La sfida continua fra Renzi e Conte, o viceversa, sulla strada della crisi

                La sfida fra Matteo Renzi e Giuseppe Conte, ma anche al contrario per chi preferisce l’ordine alfabetico, è un po’ diventata una riedizione di quella che negli anni di piombo si autodefinì Lotta Continua. Ma per fortuna non siamo in tempi di terrorismo, a meno di non arruolarvi il Covid 19 alle prese adesso con una pasticciata -al solito- campagna di vaccinazione. Siamo solo in tempo di crisi virtuale di governo, congelata negli ultimi giorni del 2020, quando si interruppe la verifica subìta dal recalcitrante presidente del Consiglio, e ora scongelata nonostante il freddo e la neve.

               Renzi è irriducibile quanto il Conte che il manifesto ci propone in rosso col “pallottoliere” di nuovo fra le mani, alla ricerca di senatori “responsabili” e transfughi da varie parti disposti a sostituire nella maggioranza e persino nel governo il partito dell’ex presidente del Consiglio. Il quale in una lettera a militanti e simpatizzanti della sua Italia Viva ha liquidato come “chiacchiere” quelle raccolte dai giornali sul rimpasto, ed anche sul “rimpastone”, per placarne la presunta sete di potere. O più banalmente o meschinamente, come gli attribuisce sul Fatto Quotidiano il solito Marco Travaglio, per placarne la rabbia di fronte ad un presidente del Consiglio che sta per sorpassarlo nella classifica della durata a Palazzo Chigi. “Magari -ha scritto invece Renzi- avessimo un problema personale: noi abbiamo un problema politico con Conte”, che non potrebbe quindi cavarsela spostando ministri e nominandone di nuovi.

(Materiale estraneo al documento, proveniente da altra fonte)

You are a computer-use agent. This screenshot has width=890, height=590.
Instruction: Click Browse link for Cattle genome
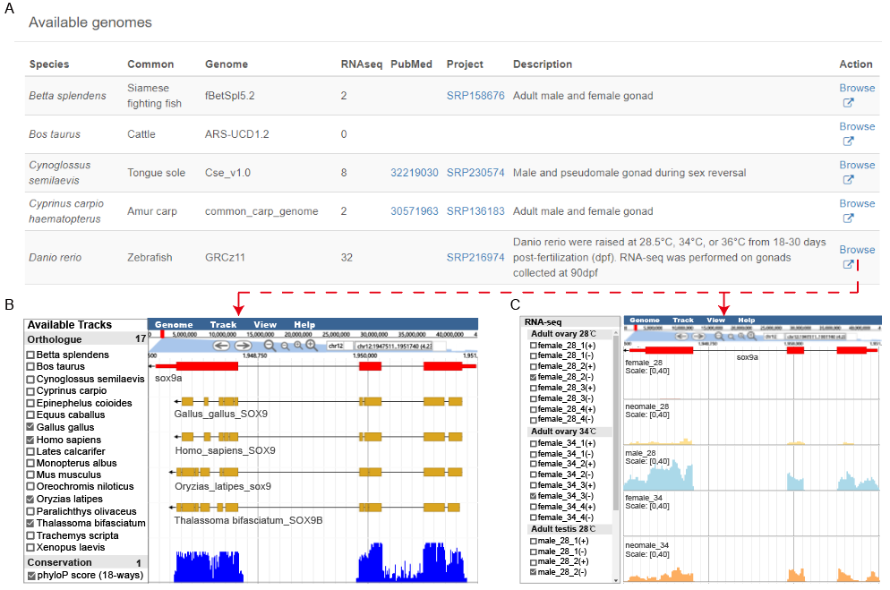click(857, 126)
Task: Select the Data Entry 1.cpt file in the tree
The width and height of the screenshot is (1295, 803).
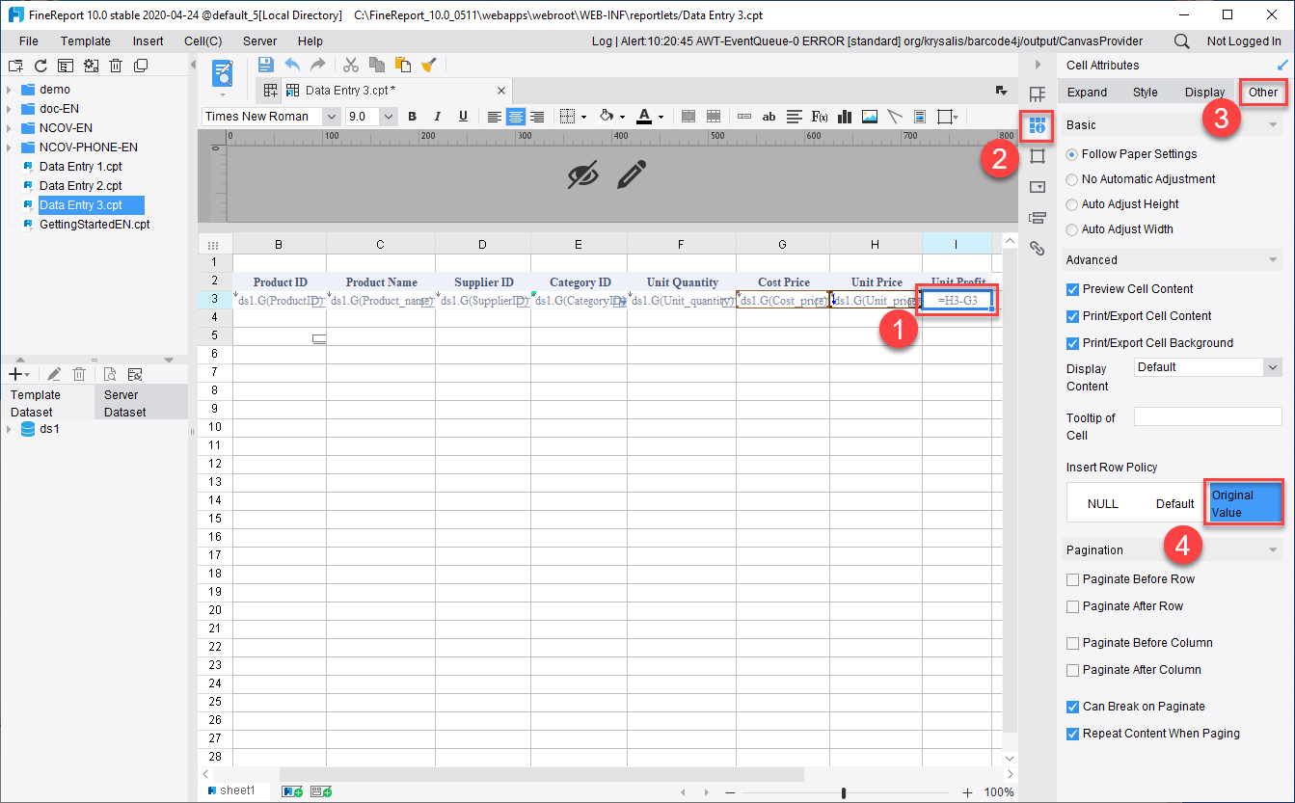Action: click(82, 166)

            Per uscire dall’assedio Conte -par di capire- dovrebbe o sottoporsi alle forche caudine di una vera e propria crisi per una nuova investitura, concordando la formazione di un suo terzo governo, o cercare un cambio di maggioranza con i “i responsabili di lady Mastella”, li ha ironicamente definiti Renzi. Che così si è procurato dalla moglie dell’ex ministro e attuale sindaco di Benevento, la senatrice Sandra Lonardo, l’accusa di “sessismo” o il rimprovero di non essere “né Sir né gentleman”.

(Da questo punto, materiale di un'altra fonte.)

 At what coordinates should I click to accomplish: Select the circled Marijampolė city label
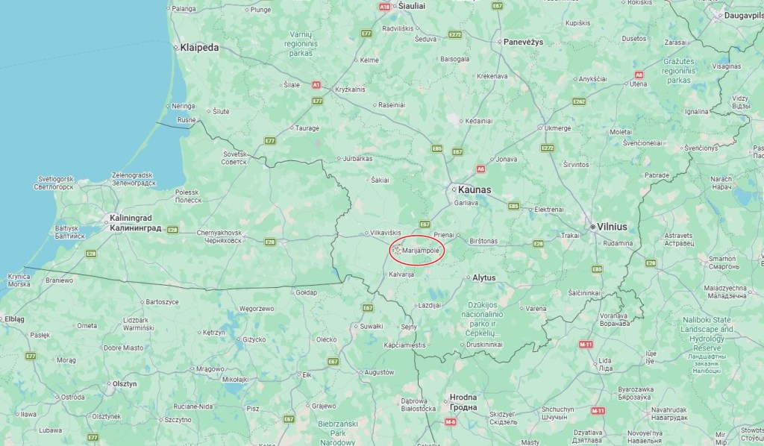pyautogui.click(x=421, y=251)
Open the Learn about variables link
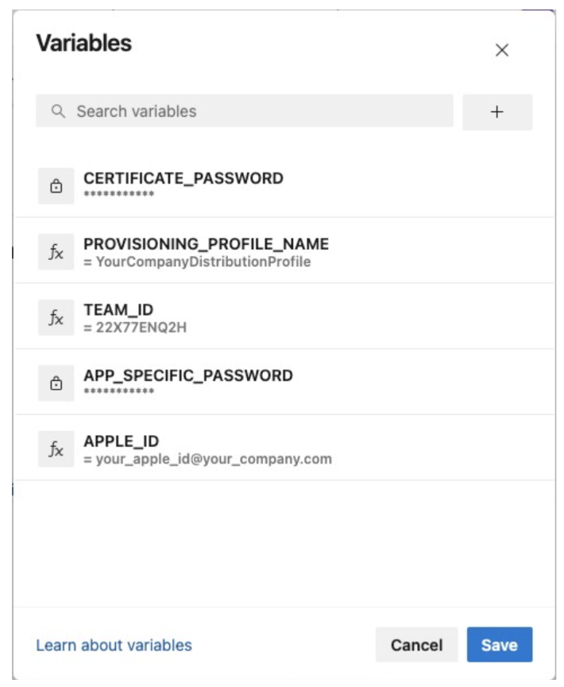The height and width of the screenshot is (687, 564). coord(114,645)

            Ma alla sfida di Renzi di provarci con quel pallottoliere si è aggiunto un monito a Conte da parte del segretario del Pd Nicola Zingaretti. Che, pur nella “doppiezza” rimproveratagli in un titoletto dal  Foglio, ha affidato un messaggio d’avvertimento significativo in un articolo del Corriere della Sera firmato da Maria Teresa Meli simile a un’intervista. Con tanto di virgolettato, salvo smentite ovviamente, egli da una parte ha sollecitato Conte ad assumere “un’iniziativa” per sbloccare la verifica, lamentandone quindi  l’attendismo, e dall’altra lo ha diffidato dal gioco del pallottoliere, appunto, perché il Pd è contrario a “cambi di maggioranza o confuse soluzioni da condividere con la destra”.

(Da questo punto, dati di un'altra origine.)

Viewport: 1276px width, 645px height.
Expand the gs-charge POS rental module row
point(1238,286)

            L’unico incondizionato appoggio a Conte è arrivato in una intervista a Repubblica da Massimo D’Alema. Che, “rottamato” con una spavalderia mista a doppiezza da Renzi dopo avergli fatto coltivare nel 2014 la speranza di un approdo alla presidenza della Commissione Europea, ha detto che “non si manda via l’uomo più popolare del Paese”, quale sarebbe appunto Conte, “per volere del più impopolare”, quale sarebbe appunto il senatore di Scandicci, o Rignano. Ma di quante “truppe” dispone oggi D’Alema?, chiederebbe forse la buonanima di Giuseppe Stalin con l’aria beffarda usata a proposito del Papa ridisegnando  a Yalta l’Europa del dopo-Hitler.